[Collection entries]
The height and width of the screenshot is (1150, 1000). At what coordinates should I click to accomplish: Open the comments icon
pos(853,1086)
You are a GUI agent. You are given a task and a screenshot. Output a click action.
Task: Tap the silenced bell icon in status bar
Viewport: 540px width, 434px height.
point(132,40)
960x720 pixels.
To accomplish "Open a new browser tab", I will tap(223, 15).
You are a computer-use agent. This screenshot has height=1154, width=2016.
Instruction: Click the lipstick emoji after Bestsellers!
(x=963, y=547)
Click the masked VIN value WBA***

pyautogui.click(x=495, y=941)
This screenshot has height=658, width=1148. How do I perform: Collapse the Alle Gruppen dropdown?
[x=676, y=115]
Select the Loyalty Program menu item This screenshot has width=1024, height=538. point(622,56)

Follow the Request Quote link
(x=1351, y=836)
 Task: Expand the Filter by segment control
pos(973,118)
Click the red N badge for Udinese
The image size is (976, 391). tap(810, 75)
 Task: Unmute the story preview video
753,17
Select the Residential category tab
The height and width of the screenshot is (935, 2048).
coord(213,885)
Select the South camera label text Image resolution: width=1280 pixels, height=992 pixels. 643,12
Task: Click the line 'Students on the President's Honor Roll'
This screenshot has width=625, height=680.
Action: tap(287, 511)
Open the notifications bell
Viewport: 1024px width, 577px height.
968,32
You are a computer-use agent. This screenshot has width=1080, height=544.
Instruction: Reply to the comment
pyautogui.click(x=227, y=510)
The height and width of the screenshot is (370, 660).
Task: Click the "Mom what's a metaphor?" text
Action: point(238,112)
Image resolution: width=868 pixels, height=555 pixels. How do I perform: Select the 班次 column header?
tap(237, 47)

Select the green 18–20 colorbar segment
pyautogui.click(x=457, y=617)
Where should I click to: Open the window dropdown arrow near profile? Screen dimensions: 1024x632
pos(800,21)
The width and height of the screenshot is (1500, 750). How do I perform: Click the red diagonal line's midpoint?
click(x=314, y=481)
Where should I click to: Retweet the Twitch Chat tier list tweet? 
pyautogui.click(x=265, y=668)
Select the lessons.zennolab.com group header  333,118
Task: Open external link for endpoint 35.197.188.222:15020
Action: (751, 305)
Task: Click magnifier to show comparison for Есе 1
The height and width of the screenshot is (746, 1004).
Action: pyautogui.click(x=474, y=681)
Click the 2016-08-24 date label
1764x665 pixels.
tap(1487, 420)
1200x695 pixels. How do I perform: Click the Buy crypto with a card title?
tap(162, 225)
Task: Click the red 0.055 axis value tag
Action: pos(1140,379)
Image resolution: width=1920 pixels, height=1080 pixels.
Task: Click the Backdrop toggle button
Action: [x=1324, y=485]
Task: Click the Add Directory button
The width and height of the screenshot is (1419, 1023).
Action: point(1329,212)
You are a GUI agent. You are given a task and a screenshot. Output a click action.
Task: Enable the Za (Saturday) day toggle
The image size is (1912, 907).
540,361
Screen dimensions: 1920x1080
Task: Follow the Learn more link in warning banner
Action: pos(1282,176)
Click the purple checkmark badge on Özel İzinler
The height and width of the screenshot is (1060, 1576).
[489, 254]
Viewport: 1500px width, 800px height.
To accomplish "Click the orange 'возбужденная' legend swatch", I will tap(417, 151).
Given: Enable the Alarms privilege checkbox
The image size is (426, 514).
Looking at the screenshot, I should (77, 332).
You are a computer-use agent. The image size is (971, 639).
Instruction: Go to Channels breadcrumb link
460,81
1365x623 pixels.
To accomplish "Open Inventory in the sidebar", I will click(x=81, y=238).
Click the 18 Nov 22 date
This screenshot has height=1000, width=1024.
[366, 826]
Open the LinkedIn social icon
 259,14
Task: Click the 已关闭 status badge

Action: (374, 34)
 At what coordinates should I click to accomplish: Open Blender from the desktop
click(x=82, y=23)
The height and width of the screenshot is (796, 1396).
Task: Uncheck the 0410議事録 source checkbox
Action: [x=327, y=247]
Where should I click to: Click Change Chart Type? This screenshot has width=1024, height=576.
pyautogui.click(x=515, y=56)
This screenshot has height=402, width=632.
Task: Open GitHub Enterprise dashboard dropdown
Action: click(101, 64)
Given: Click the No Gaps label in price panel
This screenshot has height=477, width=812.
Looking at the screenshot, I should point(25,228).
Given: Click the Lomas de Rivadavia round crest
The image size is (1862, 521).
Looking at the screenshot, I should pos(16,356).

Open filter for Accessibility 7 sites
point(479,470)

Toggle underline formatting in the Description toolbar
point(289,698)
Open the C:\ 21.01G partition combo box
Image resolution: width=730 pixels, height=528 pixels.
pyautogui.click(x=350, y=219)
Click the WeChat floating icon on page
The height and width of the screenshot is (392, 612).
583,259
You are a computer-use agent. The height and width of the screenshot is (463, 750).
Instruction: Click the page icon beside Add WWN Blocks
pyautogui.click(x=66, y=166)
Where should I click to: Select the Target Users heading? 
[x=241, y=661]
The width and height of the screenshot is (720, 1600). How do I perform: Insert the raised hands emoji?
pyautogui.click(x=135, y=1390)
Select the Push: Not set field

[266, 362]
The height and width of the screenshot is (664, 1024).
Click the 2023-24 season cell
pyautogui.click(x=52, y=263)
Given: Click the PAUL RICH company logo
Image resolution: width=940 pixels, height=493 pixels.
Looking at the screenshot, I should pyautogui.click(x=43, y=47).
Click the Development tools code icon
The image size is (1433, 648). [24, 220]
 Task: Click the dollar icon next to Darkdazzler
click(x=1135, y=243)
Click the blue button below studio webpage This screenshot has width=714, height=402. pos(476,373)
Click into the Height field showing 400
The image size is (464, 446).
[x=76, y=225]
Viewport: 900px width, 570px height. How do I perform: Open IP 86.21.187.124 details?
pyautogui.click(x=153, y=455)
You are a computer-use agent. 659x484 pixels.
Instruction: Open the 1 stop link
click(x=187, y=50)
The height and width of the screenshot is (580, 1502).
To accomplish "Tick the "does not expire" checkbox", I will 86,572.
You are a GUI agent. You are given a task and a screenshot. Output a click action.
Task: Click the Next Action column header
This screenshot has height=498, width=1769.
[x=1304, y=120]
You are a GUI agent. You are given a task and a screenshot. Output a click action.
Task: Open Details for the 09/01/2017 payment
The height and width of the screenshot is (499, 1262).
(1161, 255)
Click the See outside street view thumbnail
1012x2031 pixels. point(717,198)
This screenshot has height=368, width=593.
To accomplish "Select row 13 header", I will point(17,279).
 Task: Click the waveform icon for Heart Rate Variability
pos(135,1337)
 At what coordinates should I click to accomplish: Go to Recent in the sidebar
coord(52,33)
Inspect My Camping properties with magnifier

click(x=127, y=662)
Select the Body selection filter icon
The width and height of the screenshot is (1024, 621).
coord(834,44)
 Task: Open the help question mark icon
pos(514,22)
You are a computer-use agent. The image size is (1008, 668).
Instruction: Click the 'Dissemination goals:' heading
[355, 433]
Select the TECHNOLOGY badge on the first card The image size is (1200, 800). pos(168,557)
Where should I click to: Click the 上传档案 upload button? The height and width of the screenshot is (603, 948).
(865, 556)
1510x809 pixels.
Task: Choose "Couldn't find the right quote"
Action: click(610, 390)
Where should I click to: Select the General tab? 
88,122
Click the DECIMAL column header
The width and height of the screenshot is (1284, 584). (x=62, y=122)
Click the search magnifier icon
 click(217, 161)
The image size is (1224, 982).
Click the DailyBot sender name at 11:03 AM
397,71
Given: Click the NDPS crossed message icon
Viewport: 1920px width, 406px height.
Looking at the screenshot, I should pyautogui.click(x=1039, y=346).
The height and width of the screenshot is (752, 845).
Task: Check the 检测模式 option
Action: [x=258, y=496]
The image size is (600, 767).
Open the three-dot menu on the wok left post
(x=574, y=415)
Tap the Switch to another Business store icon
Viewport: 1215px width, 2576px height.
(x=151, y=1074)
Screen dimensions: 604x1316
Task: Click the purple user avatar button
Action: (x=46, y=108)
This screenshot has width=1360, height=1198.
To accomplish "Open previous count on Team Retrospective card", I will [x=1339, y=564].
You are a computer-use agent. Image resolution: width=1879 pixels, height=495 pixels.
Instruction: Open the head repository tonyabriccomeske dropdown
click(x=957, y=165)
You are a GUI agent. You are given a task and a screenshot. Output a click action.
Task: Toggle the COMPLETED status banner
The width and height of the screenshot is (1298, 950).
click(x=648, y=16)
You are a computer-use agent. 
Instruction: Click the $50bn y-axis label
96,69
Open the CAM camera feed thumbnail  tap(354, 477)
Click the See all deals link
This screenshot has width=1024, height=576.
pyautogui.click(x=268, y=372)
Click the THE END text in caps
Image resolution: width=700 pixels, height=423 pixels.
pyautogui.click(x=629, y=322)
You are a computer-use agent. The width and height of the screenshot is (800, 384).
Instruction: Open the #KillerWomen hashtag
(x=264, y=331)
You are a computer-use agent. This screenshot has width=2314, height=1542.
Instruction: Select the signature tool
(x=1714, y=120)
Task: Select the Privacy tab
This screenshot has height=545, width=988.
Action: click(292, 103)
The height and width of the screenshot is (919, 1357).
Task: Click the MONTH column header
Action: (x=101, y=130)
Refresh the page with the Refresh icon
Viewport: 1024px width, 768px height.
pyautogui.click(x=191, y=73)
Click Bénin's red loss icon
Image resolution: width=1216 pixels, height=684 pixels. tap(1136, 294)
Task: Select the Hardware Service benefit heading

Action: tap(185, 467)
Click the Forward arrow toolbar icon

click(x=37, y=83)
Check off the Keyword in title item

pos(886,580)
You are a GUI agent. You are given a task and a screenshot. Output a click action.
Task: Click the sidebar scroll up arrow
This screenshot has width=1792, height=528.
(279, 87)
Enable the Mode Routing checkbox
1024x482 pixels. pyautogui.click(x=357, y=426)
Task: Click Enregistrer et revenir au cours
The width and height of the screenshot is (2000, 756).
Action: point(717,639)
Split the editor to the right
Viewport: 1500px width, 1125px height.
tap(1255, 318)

### EXERCISE DETAILS:
Lines that hold "date" are the ones to copy, so pick each out from the data.

### ANSWER:
Click the 2016-08-24 date label
Click the 18 Nov 22 date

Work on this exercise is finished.